Update, 7:20 A.M. ET,
06 November 2003: NOAA's Space Environment Center (SEC) has classified
this flare as an X28, making it in fact the strongest ever recorded. A source
told SPACE.com that the SEC is aware other scientists still think the
flare was even stronger. The article below remains as it originally appeared. -
RRB
A flare released by the
Sun on Tuesday could be the most powerful ever witnessed, a monster X-ray
eruption twice as strong as anything detected since satellites were capable of
spotting them starting in the mid-1970s
The strongest flares on record, in 1989 and 2001, were rated at X20. This one
is at least that powerful, scientists say. But because it saturated the X-ray
detector aboard NOAA's GOES satellite that monitors the Sun, a full analysis has
not been done.
The satellite was blinded for 11 minutes.
Craig DeForest, a solar physicist at the Southwest Research Institute, said
others in his field are discussing the possibility that Tuesday's flare was an
X40.
"I'd take a stand and say it appears to be about X40 based on
extrapolation of the X-ray flux into the saturated period," DeForest told SPACE.com.
That estimate may even be conservative, he said.
The flare leapt from a sunspot that is rotating off the visible face of the
Sun, so its effects were not directed squarely at Earth. Nonetheless, a radio
blackout occurred at many wavelengths as the storm's initial radiation arrived
just minutes after the eruption. Radio blackouts are ranked from R1 to R5 by
NOAA's Space Environment Center, the space counterpart to the National Weather
Service.
"This is an R-5 extreme event," said SEC forecaster Bill Murtagh.
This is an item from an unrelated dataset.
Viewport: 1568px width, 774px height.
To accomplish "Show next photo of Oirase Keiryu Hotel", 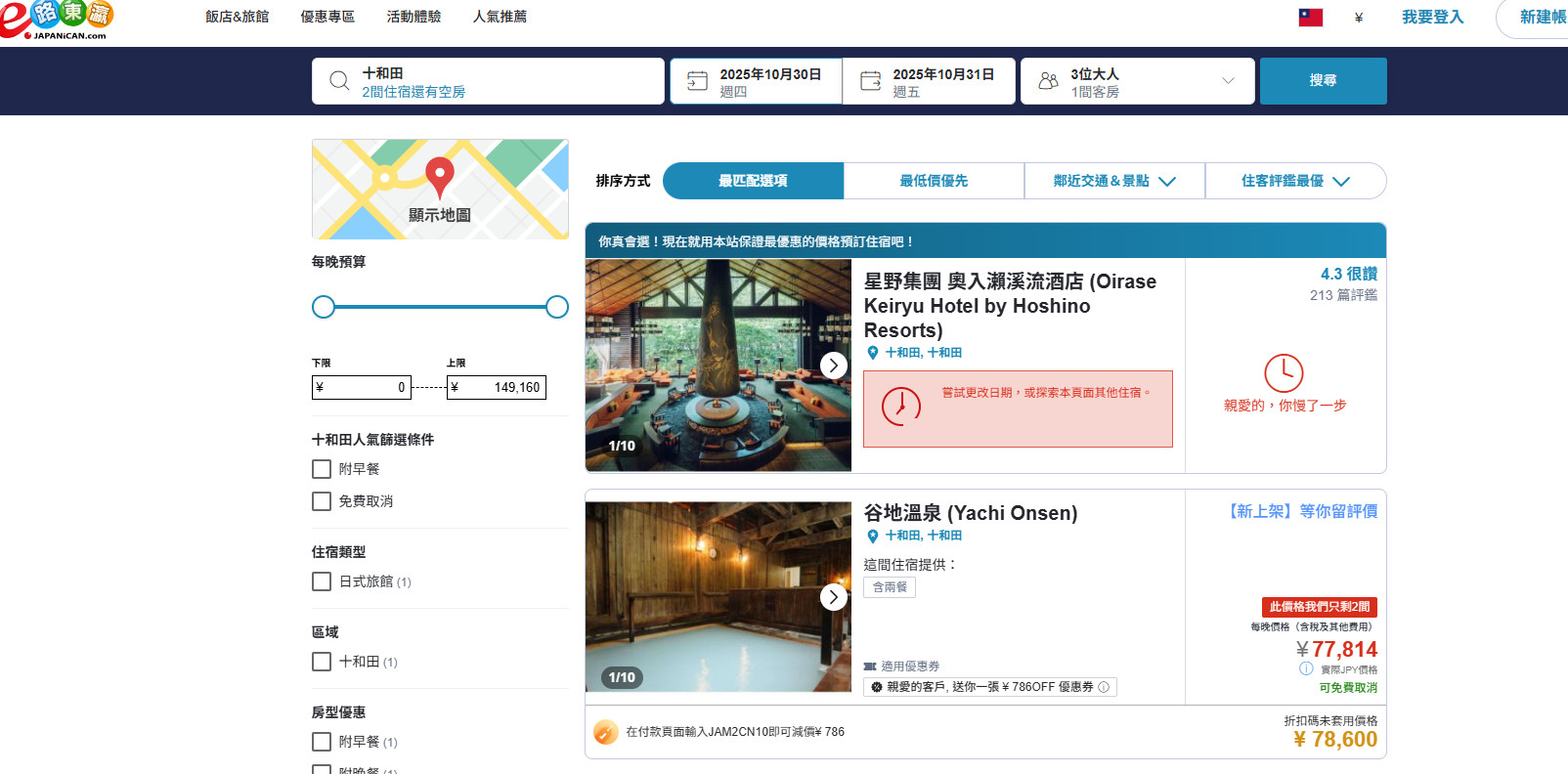I will point(833,366).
"They don't get much bigger than this."
Paal Brekke, deputy project scientist for the SOHO spacecraft, which monitors
the Sun, also told SPACE.com the outburst could be as strong as X20
"or much higher."
At least X20
The SEC is still evaluating the flare's ranking.
For now, they are calling it an X20+, indicating that it is indeed the most
powerful on record. The only known event that might outrank it is an 1859
solar storm that zapped telegraph lines
in an era when solar monitoring could not provide an evaluation of a flare's
strength.
The radiation flare was accompanied by a coronal mass ejection (CME), an
expanding cloud of charged particles -- actual matter that moves at supersonic
speeds but not as fast as light. Had this CME been aimed at Earth, scientists
would have feared a potential space storm unlike anything seen in the Space Age.
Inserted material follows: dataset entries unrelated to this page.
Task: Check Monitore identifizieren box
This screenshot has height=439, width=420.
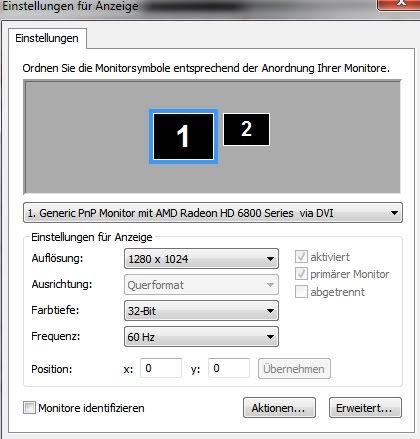Action: coord(29,408)
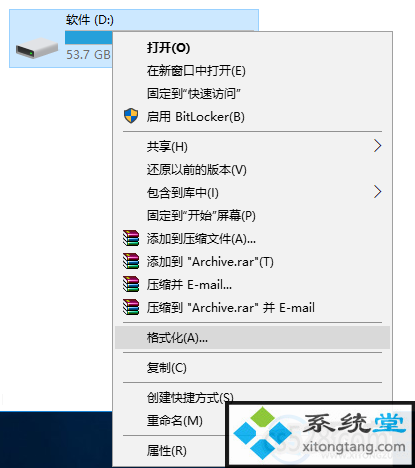The image size is (415, 468).
Task: Click WinRAR icon beside 压缩到 "Archive.rar" 并 E-mail
Action: click(131, 307)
As it is, the expanding cloud is expected to provide a glancing blow sometime
Thursday.
The storm, if it arrives, will not likely be major, forecasters say. But as
with all space weather, satellites and communication systems will be at risk of
disruption or damage. Colorful sky lights called auroras may be active at high
latitudes and possibly into northern U.S. states and Europe.
More to come?
Tuesday's flare was generated by Sunspot 486, which is about 15 times the
size of Earth.
Sunspots are dark, cooler regions of the solar surface, areas of pent-up
magnetic activity. They're a bit like caps on a shaken soda bottle, and
upwelling matter and energy can blow at any moment. Scientists cannot predict
when a flare will occur.
During the past two weeks, number 486 and two other large sunspots set off
nine other major flares. It was one of the stormiest periods of activity ever
witnessed, all experts agree. The number of intense flares, some shooting out
within a day of another, was unprecedented. Auroras were seen as far south as
Texas and Florida.
The second strongest flare in this historic two-week series was an X17 event
on Oct. 28. It was aimed at Earth and generated severe geomagnetic storming when
it blew past the planet less than 24 hours later.
A period of relative calm is now expected on the solar surface. But another
round is possible.
The Sun spins once on its axis once every 25 days at its equator, carrying
sunspots around. Sunspots can last days or weeks. Any of the three that have
rotated off the right side of the Sun could return in about two weeks on the
left side and, possibly, send more major storms toward Earth.